**INSTRUCTIONS FOR THE TASK**: In the records below, copy the line that contains "843x486 pixels." and each line after it, word for word, through the last.

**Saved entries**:
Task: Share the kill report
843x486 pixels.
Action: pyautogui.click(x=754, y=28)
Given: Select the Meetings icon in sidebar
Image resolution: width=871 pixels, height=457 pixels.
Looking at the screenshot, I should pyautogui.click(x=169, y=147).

**COMPLETED TASK**:
843x486 pixels.
Action: pyautogui.click(x=754, y=28)
Given: Select the Meetings icon in sidebar
Image resolution: width=871 pixels, height=457 pixels.
Looking at the screenshot, I should pyautogui.click(x=169, y=147).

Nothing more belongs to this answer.